L’ambition dite «ITAR Free» et l’indépendance relative voulue d’une industrie de défense européenne
Interrogée en 2018 à l’occasion de son audition sur le rapport au Parlement sur les exportations d’armement de la France à propos de l’impact de la réglementation ITAR sur nos industriels, Florence Parly, alors ministre des Armées, a déclaré, dans un contexte marqué par le blocage américain du contrat de vente des missiles SCALP à l’Égypte : «Avons-nous les moyens d’être totalement indépendants des composants américains ? Je ne le crois pas. Cherchons-nous à améliorer la situation ? La réponse est oui. Pourquoi ? Parce que nous sommes confrontés de façon concrète à des freins de la part de l’administration américaine».
Par cette déclaration, Florence Parly met en avant la position du ministère des Armées, et plus largement de la France, vis-à-vis de la possibilité de s’émanciper de l’emprise du Department of State et plus largement de l’industrie d’armement américaine.

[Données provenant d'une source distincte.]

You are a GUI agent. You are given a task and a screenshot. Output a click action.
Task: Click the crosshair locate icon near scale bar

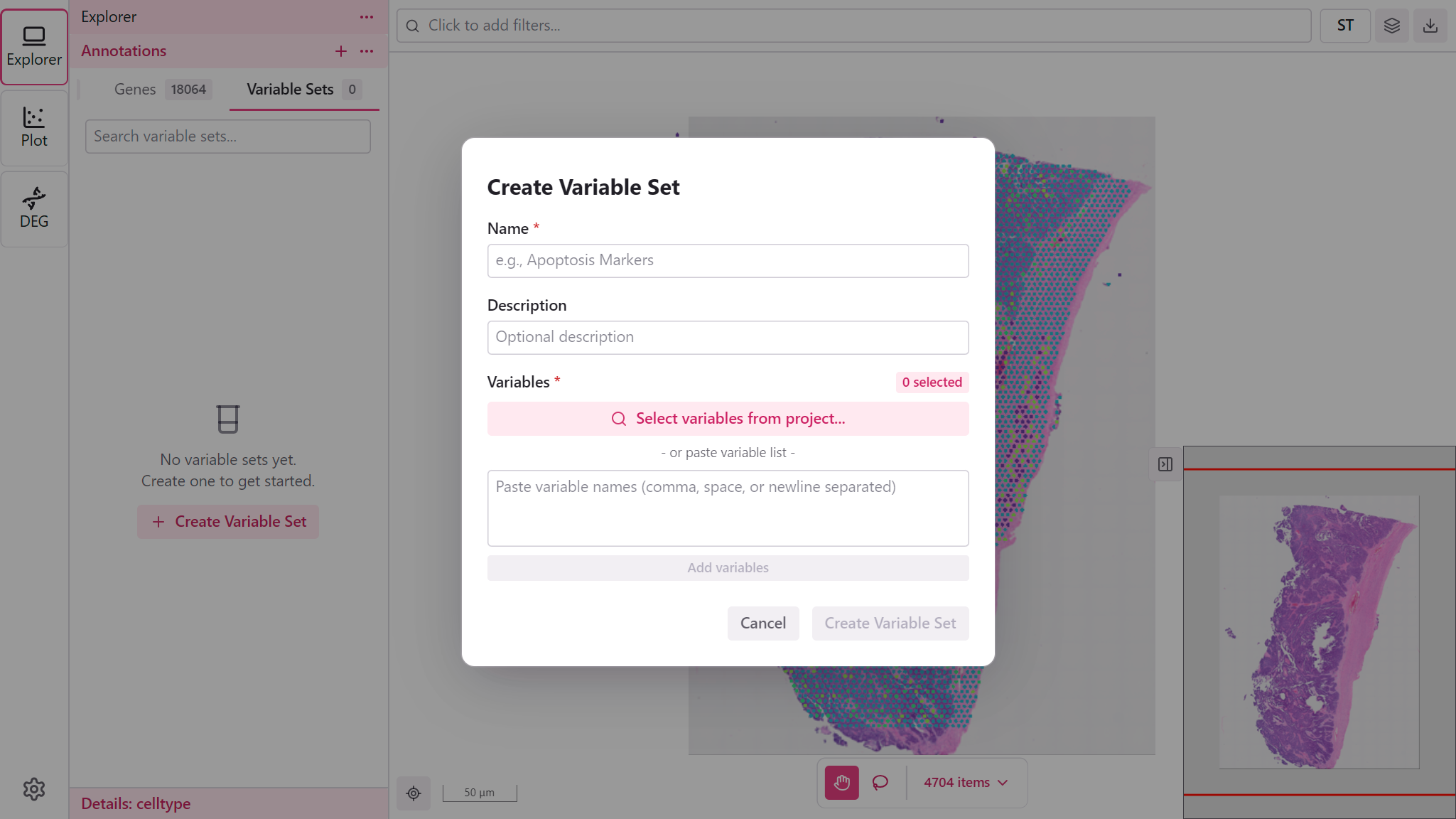pyautogui.click(x=414, y=793)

Il s’agit avant tout de favoriser une plus grande adaptabilité aux nombreuses évolutions de la réglementation, notamment grâce au développement de la BITD européenne (Base Industrielle de Technologie et de Défense). Le défi est le suivant : consolider et développer un tissu industriel de la défense suffisamment indépendant des réglementations étrangères à l’application extraterritoriale telles qu’ITAR pour garantir une certaine résilience de l’industrie de la défense française comme européenne en intensifiant la collaboration de leurs acteurs à un niveau régional. Il s’agirait, à terme, pour l’Europe, avec l’appui de sa BITDE, de «couvrir tout le spectre des technologies critiques» et d’intensifier sa capacité d’export en la protégeant davantage des effets négatifs engendrés par la norme ITAR et ses équivalents.

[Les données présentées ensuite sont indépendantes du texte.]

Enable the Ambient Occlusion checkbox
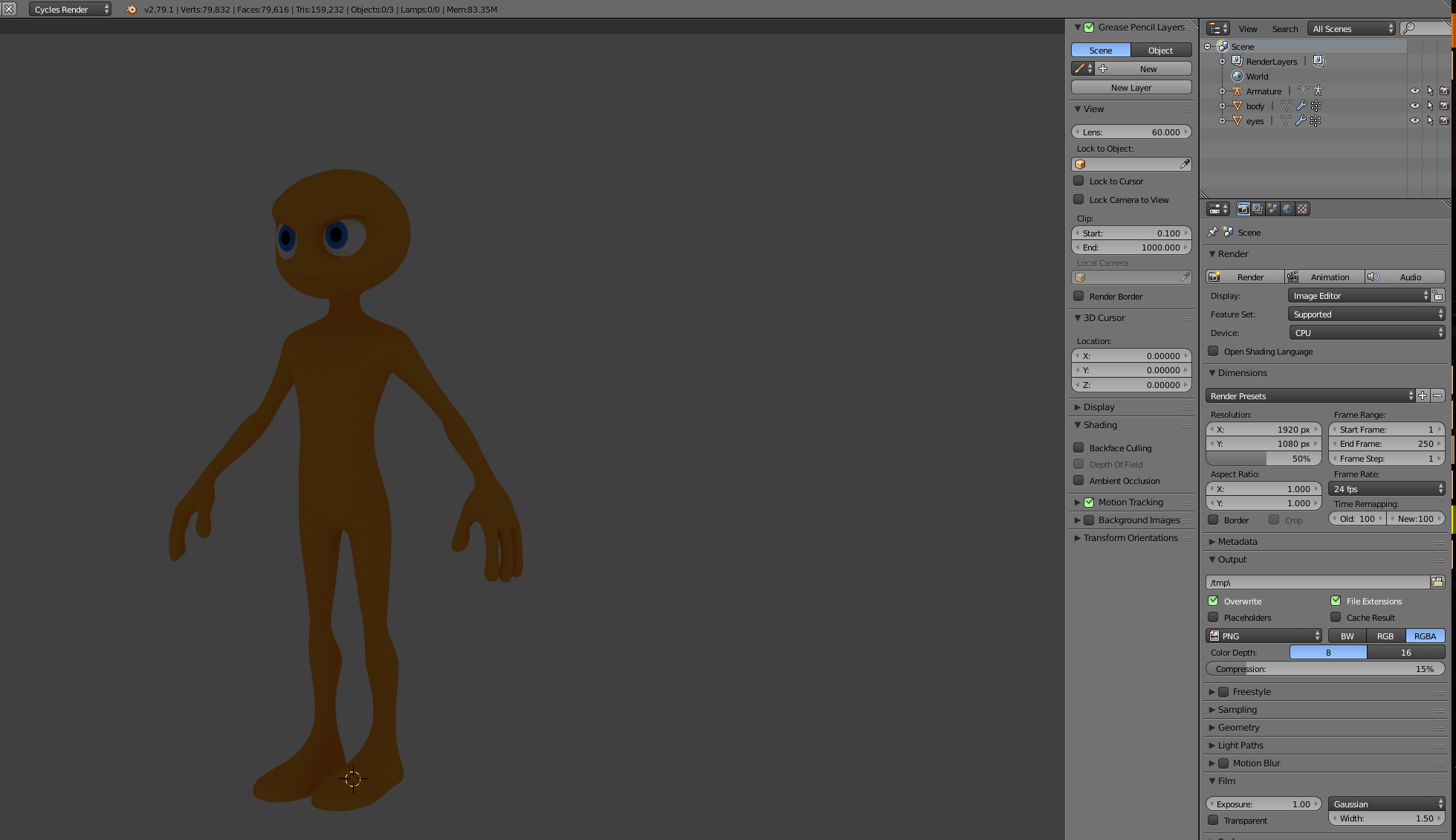Viewport: 1456px width, 840px height. (x=1079, y=481)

Pour l’heure, la position française est claire : la politique «ITAR free», ou «non-ITAR components» qui viserait à s’émanciper de l’influence américaine en développant régionalement les technologies jusqu’ici importées des États-Unis, n’est possible qu’à l’échelle européenne et non pas nationale. À titre d’exemple, selon la Direction générale de l’Armement, «désitariser» le missile air-air Meteor coûterait 900 millions d’euros et prendrait dix ans. La France espère donc pouvoir développer au niveau européen une chaîne de production stable et pérenne, ce qui représente un changement majeur dans l’industrie, cette dernière étant le plus souvent cantonnée au niveau national. La CSP (Coopération Structurée Permanente), active depuis 2017 et dont la France est membre, ainsi que le FEDef (Fonds européen de défense) semblent dès lors être des éléments de réponse à cet enjeu majeur auquel l’ensemble des acteurs européens de la défense font face. Il s’agira en somme pour l’Union européenne, dans ce projet d’affranchissement progressif et relatif des technologies américaines, de concilier souveraineté, coopération et efficacité économique tout en préservant ses relations avec Washington.